If, when the bulb is in full flower, you divest it of all its tunics, till you come to the flower stem,—you will find at the base of it a very tiny bud; if you take away the stem, which easily breaks off, you will find the bud remains firmly attached to the base of the bulb. If you open the bud with a penknife, you will see it is composed of six or seven little leaves (or fans), and inside a tiny stem, furnished with buds, which has begun to grow already, and from the moment the bulb is laid on the shelves it increases till the time comes for putting it again in the earth. We have been speaking all this time of the double hyacinth. The single hyacinth is somewhat differently constructed, for it usually throws out several shoots from the sides as well as from the centre. The single bulb does not appear to last so long, for its fillets are fewer, but the number of flowering stems it produces, and the irregularity of their growth, makes it difficult to follow it in its various stages of development as exactly as one can the double.
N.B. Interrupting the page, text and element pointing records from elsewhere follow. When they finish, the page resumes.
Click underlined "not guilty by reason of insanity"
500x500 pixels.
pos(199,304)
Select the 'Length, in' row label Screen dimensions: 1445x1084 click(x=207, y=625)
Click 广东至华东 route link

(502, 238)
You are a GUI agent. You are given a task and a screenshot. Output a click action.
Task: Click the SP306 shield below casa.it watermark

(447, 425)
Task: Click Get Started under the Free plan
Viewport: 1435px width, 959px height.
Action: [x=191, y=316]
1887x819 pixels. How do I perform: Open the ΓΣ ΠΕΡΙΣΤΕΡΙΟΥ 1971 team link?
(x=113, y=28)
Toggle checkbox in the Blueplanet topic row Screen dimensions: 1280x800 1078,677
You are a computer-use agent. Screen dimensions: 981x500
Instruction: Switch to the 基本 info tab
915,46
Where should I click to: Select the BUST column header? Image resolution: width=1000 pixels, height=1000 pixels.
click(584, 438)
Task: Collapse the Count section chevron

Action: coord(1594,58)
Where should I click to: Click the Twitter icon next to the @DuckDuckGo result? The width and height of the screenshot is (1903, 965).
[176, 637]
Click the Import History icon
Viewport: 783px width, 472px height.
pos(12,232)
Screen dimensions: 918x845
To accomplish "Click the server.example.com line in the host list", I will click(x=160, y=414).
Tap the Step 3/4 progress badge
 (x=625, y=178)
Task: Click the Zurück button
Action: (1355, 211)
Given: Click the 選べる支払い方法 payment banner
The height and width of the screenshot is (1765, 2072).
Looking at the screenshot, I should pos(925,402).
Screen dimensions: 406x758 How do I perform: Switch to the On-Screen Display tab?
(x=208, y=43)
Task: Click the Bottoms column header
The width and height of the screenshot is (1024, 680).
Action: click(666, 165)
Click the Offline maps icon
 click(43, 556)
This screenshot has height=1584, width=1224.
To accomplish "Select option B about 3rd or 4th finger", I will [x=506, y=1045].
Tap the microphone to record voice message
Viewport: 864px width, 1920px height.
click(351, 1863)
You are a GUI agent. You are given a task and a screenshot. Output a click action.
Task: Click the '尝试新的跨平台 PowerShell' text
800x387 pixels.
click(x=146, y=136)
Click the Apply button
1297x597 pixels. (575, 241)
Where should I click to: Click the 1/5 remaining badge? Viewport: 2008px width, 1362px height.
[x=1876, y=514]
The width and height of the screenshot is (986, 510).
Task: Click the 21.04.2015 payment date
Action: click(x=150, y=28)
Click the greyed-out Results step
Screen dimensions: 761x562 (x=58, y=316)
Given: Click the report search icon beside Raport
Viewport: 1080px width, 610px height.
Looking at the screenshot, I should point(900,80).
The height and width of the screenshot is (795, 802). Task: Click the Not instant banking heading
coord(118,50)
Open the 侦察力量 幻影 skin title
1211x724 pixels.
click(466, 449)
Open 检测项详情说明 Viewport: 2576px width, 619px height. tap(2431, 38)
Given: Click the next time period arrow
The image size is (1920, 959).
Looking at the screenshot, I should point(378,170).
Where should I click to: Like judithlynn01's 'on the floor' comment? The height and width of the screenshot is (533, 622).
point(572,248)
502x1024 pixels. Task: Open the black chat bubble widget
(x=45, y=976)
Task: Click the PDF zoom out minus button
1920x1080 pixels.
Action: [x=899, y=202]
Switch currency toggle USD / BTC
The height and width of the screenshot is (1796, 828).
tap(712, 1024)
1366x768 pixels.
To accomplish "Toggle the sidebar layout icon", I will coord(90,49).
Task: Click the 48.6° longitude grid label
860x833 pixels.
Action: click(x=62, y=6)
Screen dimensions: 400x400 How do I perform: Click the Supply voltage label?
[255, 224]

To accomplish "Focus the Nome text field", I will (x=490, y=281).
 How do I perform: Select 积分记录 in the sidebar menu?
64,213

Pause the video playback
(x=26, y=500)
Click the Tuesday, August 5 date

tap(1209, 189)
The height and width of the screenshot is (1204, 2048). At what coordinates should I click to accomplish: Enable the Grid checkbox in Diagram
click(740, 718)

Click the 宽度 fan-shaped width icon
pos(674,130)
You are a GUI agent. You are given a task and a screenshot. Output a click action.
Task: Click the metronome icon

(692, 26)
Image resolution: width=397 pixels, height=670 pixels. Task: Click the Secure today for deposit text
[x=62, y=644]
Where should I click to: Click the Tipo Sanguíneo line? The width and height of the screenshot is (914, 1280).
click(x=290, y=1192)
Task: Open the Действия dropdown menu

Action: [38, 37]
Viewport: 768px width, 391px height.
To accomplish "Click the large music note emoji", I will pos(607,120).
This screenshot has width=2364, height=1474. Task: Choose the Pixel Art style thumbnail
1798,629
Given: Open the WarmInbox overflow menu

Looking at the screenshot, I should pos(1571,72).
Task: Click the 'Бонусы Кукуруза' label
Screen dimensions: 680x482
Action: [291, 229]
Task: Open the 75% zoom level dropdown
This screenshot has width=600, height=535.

By dint of observing, year after year, bulbs, both those in a good state of preservation and some partially decomposed, it has been discovered that the bulb always loses the same number of outer tunics as it gains interiorly new ones. When once a bulb has acquired the regulation number of tunics, it will always keep to the same number year by year, and nevertheless every year it is putting forth seven or eight from its centre. The outer tunics, which we call “red skin,” regularly shrivel and decay in the earth, and thus they disappear.

The central (fans) or young tunics, when they turn into leaves, do the work of an air-pump; they are the lungs by which the plant lives; they dilate in heat and contract in cold. When dilated they take in the air, with all with which it is impregnated, and they give it out again with the regularity that an animal breathes through its lungs.

Plants do not like the shade of trees; they need open air and sunshine, and they like places where they catch the dew and rain and mist; the moisture thus obtained through their leaves is better for them than water poured upon them from a watering-pot.

Planted in hot-houses or under glass they do without much water, because the hot air produces vapour by the sun’s rays from above or from the fire beneath, and it is necessary to introduce a little air in order to let it evaporate (but the plants must not be chilled by cold seizing them in the process). Hyacinths which are protected by planks sometimes do better than those under glass.

The planks are lifted and the plants find themselves exposed to the open air, this is only done when the air is not likely to injure them. To be kept constantly under glass or in a room sometimes affects their colour and shape. It also spoils their colour to be exposed to heavy rain or a very hot sun, which exhausts them. The leaves (as the leaves of a tree) turn on their pedicels one side to the earth, for one surface of the leaf sucks in moisture and the other gives it out. What they receive through the upper surface by day they give out through their under surface at night by a process of evaporation.

When the bulbs are planted the leaves (or fans) are already pushing forth a green shoot. The gardener does not feel particularly uneasy if the frost touches the tip of the shoot, but they are very much afraid of (the frost) its reaching the flower-buds within the shoot, for if their tops are nipped by the frost, the hyacinths will be disfigured. If any one or two of the leaf sheaths get yellow or diseased they can be cut away without injuring the bud, and neither will the bulb itself suffer, as in any case the leaves drop off in the end of the year.

It is evident now that Nature works in the bulb from the interior to the exterior, and this principle must be well borne in mind by the cultivator.